[Texto]
Diz-se que as galinhas têm uma memória de apenas alguns segundos e que os peixes fixam informação durante ainda menos tempo. Uma das coisas que a publicação do PISA 2018 (que analisei aqui em maior detalhe) prova é que, se o debate público fosse passível de igual medição, os resultados ficariam acima – mas não por muito. Afinal, discutem-se os temas de sempre, da mesma forma e denunciando os mesmos problemas – sucessivamente, de semestre em semestre, como se a cada vez os diagnósticos tivessem sido revelados ontem. Mais do que esta incessante repetição ser representativa de um debate público inconsistente e superficial, ela é sobretudo a demonstração involuntária da falência das políticas públicas: a realidade está cristalizada e os maiores desafios, mesmo que repetidamente diagnosticados, permanecem por resolver.

Estou certo de que isto acontece em todas as áreas. Mas, na Educação, é grosseiro e explícito. Por exemplo, por ano, “descobre-se” 3 ou 4 vezes que há um inquietante envelhecimento dos professores nos quadros do Ministério. E, no entanto, para a pergunta que interessa, ninguém sabe a resposta: o que está a ser feito pelo Ministério para atenuar os efeitos desse envelhecimento (que, como se sabe, vem acompanhado de desgaste profissional e emocional) e preparar o futuro, tendo em conta a necessidade de recrutar novos quadros nestes próximos 10-15 anos?

Ontem, com a publicação do PISA 2018, reapareceu um outro tema habitual: o efeito das desigualdades sociais no sucesso escolar dos alunos. Ou seja, os resultados desta avaliação internacional assinalam uma diferença significativa nos desempenhos entre os alunos socialmente favorecidos e os alunos socialmente desfavorecidos, mostrando que o impacto dessas diferenças sociais na aprendizagem não está a ser devidamente anulado pelas escolas. O gap que separa estes alunos, no PISA 2018, é de 95 pontos de desempenho, o que corresponde a um valor elevado. Não houve notícia, análise ou intervenção política que logo não o tivesse assinalado como motivo de preocupação. Mas, mais uma vez, em vez de nos restringirmos a lamentos, fica a pergunta por responder: o que tem sido feito para lidar com isto?

Obviamente, não o suficiente. Sim, estes dados são preocupantes, mas é muitíssimo mais perturbante verificar que, desde 2000, o mesmo alerta tem vindo a ser lançado sobre o sistema educativo português e que as políticas públicas de sucessivos governos foram incapazes de enfrentar devidamente este desafio e de o elevar a primeira prioridade. Em 2018, estamos pior do que em 2015 (o gap entre os alunos favorecidos e desfavorecidos aumentou de 87 pontos para 95 pontos) e a braços com um problema que, 18 anos depois e governo após governo, ninguém acredita que esteja verdadeiramente a ser enfrentado. Ou vá, sequer, ser enfrentado: num contexto em que a contenção orçamental está a sufocar as escolas, não há razões para optimismo.

[O teu objetivo] Volta a escrever o trecho do texto sobre o PISA 2018 que vai desde "Obviamente, não o" até "razões para optimismo.", inclusive, substituindo "perturbante" por "inquietante". O material que se segue não tem qualquer relação com o texto.

(Entradas de dados guardadas)

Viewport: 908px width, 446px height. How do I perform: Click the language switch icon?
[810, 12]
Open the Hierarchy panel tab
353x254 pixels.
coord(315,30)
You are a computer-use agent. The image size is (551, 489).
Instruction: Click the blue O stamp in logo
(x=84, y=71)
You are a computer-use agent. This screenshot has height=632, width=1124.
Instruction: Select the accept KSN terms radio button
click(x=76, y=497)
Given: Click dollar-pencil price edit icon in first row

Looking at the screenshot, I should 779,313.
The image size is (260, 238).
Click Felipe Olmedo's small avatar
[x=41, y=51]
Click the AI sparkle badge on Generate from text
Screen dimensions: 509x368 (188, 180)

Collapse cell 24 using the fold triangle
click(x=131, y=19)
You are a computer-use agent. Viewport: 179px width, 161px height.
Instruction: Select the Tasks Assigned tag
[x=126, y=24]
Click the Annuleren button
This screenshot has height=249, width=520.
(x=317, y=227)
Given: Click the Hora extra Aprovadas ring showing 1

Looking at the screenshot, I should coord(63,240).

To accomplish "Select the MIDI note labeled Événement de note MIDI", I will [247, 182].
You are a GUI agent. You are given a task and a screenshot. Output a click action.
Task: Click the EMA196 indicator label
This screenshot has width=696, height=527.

[Resolução da tarefa]
Obviamente, não o suficiente. Sim, estes dados são preocupantes, mas é muitíssimo mais inquietante verificar que, desde 2000, o mesmo alerta tem vindo a ser lançado sobre o sistema educativo português e que as políticas públicas de sucessivos governos foram incapazes de enfrentar devidamente este desafio e de o elevar a primeira prioridade. Em 2018, estamos pior do que em 2015 (o gap entre os alunos favorecidos e desfavorecidos aumentou de 87 pontos para 95 pontos) e a braços com um problema que, 18 anos depois e governo após governo, ninguém acredita que esteja verdadeiramente a ser enfrentado. Ou vá, sequer, ser enfrentado: num contexto em que a contenção orçamental está a sufocar as escolas, não há razões para optimismo.